# TRY IT:
Copy out the data from the line containing "Screen dimensions: 448x293" to its last line, exactly. No pictures.

··· DATASET ENTRIES

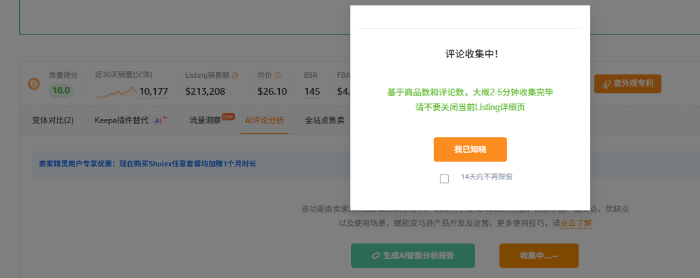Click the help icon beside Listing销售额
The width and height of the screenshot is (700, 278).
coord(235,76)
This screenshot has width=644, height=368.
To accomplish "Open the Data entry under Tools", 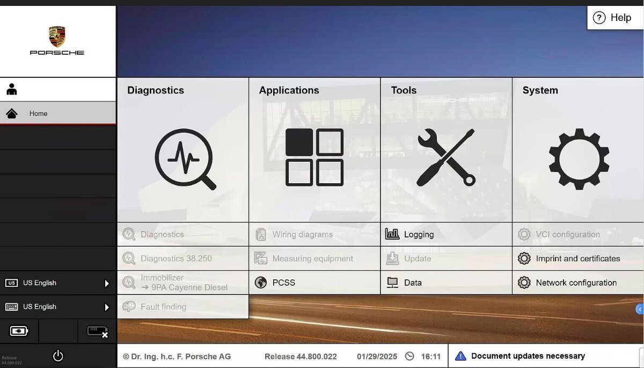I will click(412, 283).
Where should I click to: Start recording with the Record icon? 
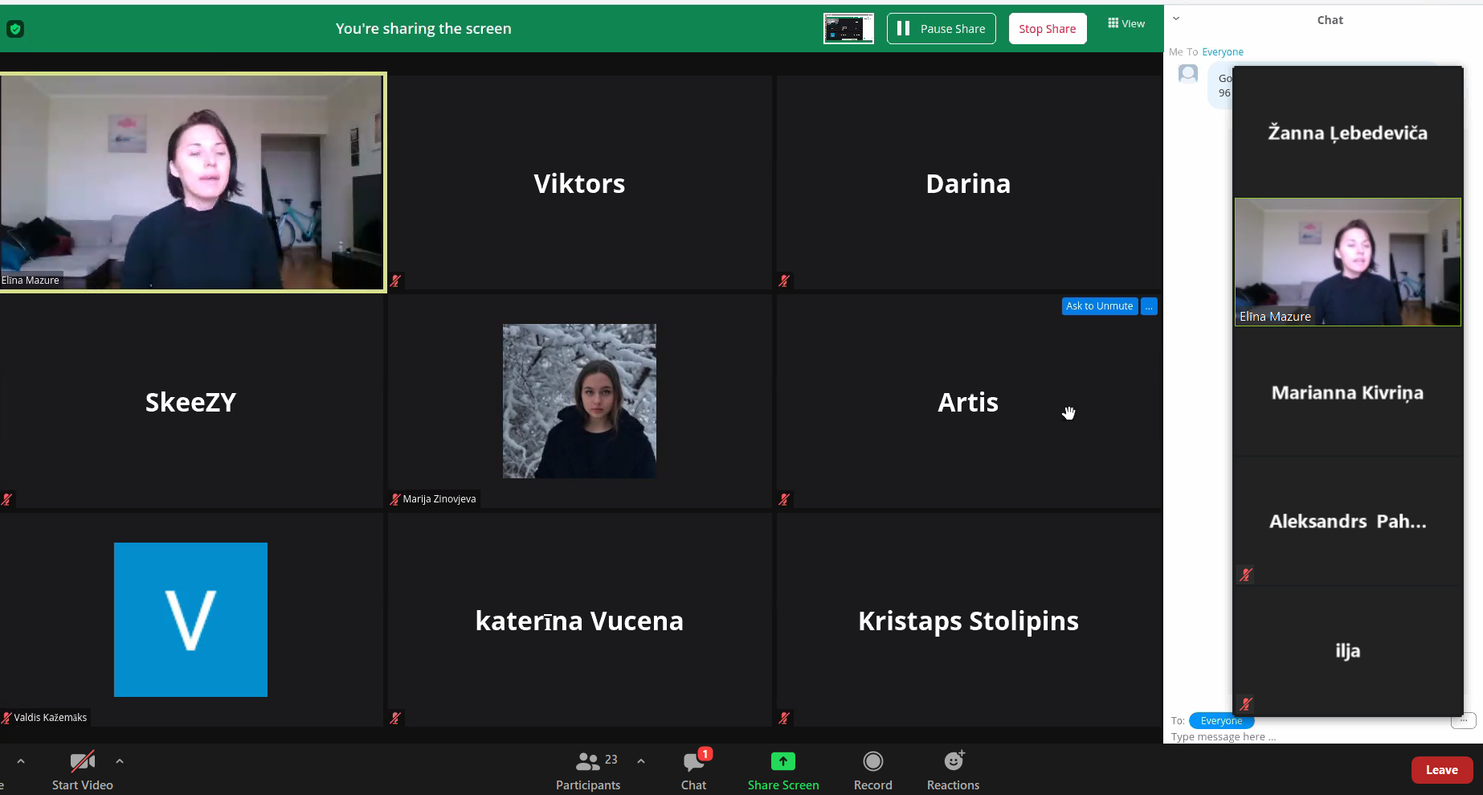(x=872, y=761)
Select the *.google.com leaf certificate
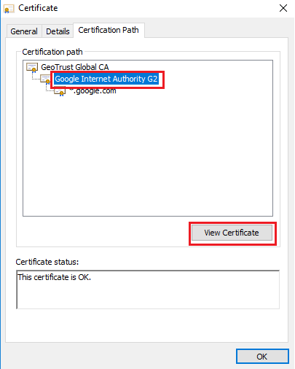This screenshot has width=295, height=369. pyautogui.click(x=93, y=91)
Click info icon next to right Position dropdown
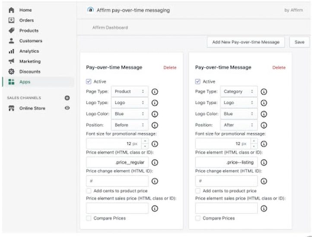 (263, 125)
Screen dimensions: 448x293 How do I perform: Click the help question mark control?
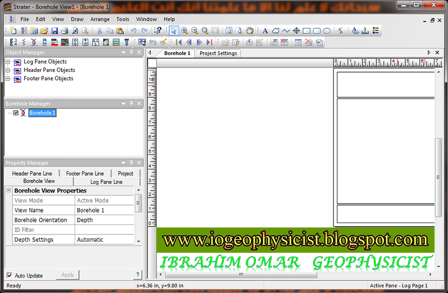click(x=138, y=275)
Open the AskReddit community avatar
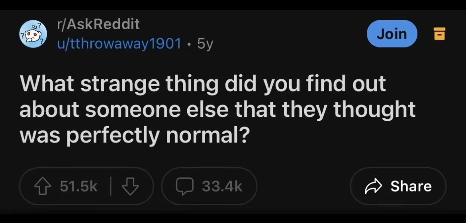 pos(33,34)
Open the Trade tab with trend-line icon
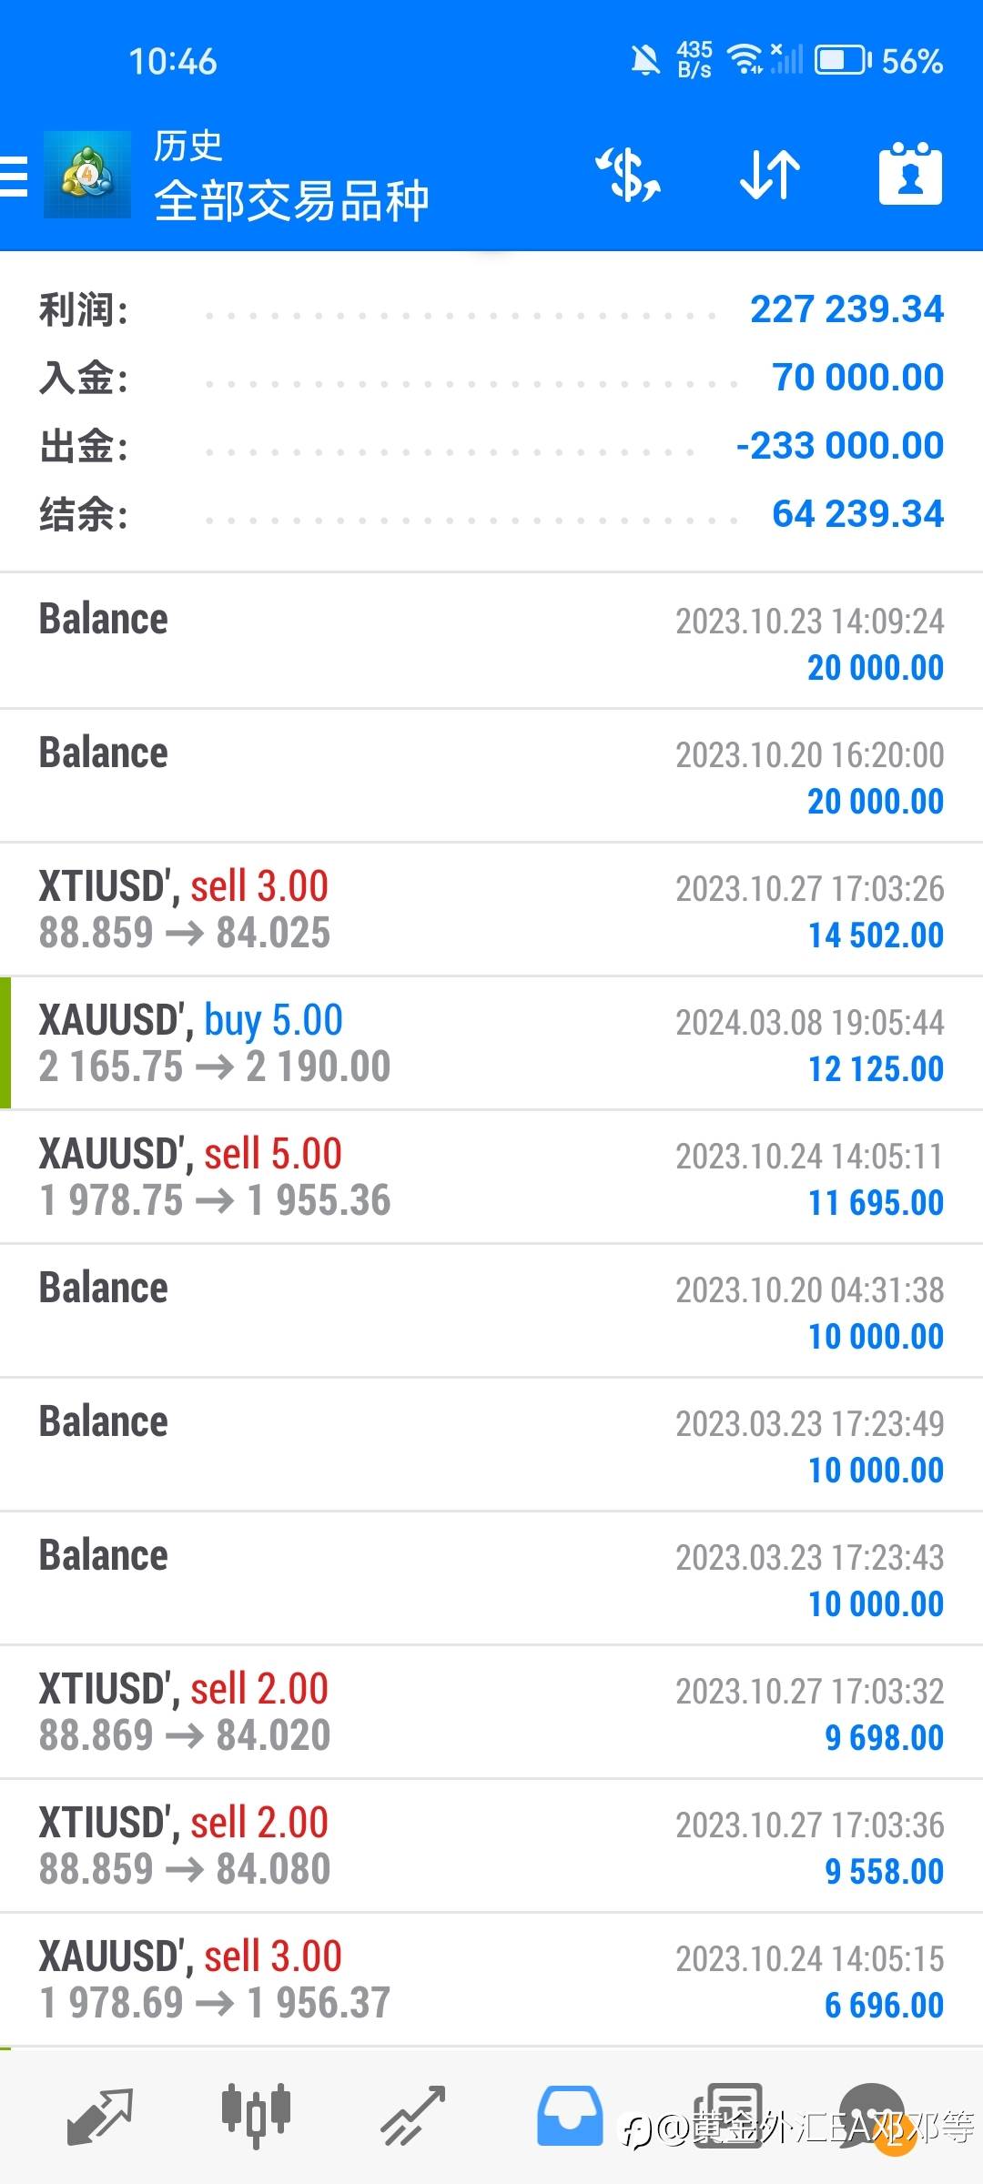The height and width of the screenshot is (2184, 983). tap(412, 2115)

······

# OUTPUT:
Screen dimensions: 448x293 How do I perform: Click the help question mark control?
click(x=138, y=275)
Open the AskReddit community avatar
 pos(33,34)
Open the Trade tab with trend-line icon
The height and width of the screenshot is (2184, 983). tap(412, 2115)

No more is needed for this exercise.